───── SOURCE DATA
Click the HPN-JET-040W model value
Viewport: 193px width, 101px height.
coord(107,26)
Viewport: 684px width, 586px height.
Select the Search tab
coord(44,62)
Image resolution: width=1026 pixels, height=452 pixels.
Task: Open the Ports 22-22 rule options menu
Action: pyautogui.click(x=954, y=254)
──────────
| WHAT THE TASK REQUIRES |
Retype these lines without any changes.

| OUTPUT FOR THIS EXERCISE |
Click the HPN-JET-040W model value
Viewport: 193px width, 101px height.
coord(107,26)
Viewport: 684px width, 586px height.
Select the Search tab
coord(44,62)
Image resolution: width=1026 pixels, height=452 pixels.
Task: Open the Ports 22-22 rule options menu
Action: pyautogui.click(x=954, y=254)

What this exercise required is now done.